Iceberg Table Maintenance
Over time, Iceberg tables accumulate small data files, stale snapshots, orphaned files, and fragmented manifests — all of which slow down query planning and waste storage. SeaweedFS keeps the tables behind its built-in Iceberg REST catalog healthy with an automated maintenance worker, so you don’t need a separate compaction service or external orchestration. Any engine that queries through the catalog — Spark, Trino, Dremio, DuckDB, and more — benefits automatically.
What It Does
The maintenance worker runs five operations, applied in this order:
- Compact data files: Merges small Parquet data files within a partition into larger ones, grouped by partition spec and partition key. Fewer, larger files mean faster scans and less per-file overhead. Compaction bin-packs by default, or can re-sort rows by the table’s sort order for tighter data clustering.
- Rewrite delete files: Consolidates Iceberg position delete files so reads spend less time reconciling merge-on-read deletes.
- Expire snapshots: Removes old table snapshots and cleans up their manifest-list files, always keeping the newest few regardless of age.
- Remove orphan files: Collects every file still referenced by a live snapshot and deletes unreferenced leftovers from previous writes and interrupted commits.

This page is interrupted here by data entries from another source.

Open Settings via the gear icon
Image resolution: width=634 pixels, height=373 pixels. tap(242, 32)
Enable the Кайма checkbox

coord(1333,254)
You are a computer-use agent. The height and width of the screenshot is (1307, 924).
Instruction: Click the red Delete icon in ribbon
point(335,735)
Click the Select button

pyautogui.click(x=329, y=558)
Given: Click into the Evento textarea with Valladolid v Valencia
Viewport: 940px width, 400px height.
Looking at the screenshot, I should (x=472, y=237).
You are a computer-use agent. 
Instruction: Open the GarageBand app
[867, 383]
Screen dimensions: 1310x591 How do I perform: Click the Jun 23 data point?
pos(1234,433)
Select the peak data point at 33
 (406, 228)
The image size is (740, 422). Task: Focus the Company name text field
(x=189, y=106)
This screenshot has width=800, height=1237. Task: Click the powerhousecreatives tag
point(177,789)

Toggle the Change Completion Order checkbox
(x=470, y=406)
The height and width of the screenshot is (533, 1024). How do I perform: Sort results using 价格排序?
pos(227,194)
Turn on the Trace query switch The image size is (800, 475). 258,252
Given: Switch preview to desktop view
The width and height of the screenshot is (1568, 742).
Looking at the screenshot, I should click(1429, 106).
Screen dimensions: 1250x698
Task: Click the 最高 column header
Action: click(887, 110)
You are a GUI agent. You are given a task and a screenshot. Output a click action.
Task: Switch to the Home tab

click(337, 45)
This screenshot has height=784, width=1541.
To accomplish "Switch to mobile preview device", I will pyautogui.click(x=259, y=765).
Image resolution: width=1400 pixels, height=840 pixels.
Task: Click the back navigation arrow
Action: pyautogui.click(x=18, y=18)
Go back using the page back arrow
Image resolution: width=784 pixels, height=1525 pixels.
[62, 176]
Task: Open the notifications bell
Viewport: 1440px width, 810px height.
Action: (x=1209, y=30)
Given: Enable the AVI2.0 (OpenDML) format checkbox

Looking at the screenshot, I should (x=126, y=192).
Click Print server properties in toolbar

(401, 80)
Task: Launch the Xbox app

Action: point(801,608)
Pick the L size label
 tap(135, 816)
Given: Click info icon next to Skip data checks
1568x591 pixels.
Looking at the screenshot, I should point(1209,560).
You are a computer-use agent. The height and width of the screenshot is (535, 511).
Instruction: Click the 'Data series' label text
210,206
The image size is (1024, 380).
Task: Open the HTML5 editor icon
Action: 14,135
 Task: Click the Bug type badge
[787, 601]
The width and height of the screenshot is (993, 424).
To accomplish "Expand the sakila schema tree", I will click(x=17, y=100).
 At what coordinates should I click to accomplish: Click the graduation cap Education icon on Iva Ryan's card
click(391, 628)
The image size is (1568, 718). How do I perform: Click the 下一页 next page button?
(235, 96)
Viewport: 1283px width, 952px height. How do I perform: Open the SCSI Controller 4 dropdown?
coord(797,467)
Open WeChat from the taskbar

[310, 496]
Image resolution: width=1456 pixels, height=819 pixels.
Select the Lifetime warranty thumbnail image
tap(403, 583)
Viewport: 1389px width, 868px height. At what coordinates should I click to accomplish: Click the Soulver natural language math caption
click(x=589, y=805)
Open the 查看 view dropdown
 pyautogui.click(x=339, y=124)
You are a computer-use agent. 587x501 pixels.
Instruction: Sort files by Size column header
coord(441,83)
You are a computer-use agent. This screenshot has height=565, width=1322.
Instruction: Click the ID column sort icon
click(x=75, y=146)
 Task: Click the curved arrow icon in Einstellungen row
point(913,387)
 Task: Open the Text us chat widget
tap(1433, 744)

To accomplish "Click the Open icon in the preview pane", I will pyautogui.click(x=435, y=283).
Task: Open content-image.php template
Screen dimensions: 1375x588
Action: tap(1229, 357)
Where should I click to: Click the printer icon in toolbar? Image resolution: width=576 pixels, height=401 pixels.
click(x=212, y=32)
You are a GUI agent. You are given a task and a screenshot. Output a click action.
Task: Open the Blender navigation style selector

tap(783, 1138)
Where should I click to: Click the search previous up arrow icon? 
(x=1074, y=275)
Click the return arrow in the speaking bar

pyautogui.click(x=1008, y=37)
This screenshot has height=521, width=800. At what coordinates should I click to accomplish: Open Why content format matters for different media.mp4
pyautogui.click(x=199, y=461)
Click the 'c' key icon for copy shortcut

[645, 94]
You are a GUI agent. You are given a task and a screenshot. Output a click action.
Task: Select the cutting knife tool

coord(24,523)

- Rewrite manifests: Consolidates many small manifest files into fewer, larger ones to cut query-planning overhead.
How It Works
- Automatic detection: A detection scan runs periodically (hourly by default) across your table buckets and flags tables that have crossed configurable thresholds — too many small files, too many snapshots, too many manifests, and so on. The admin server then schedules the maintenance jobs.
- Runs on workers, not query engines: Maintenance executes on dedicated worker nodes, so it never competes with your query workloads.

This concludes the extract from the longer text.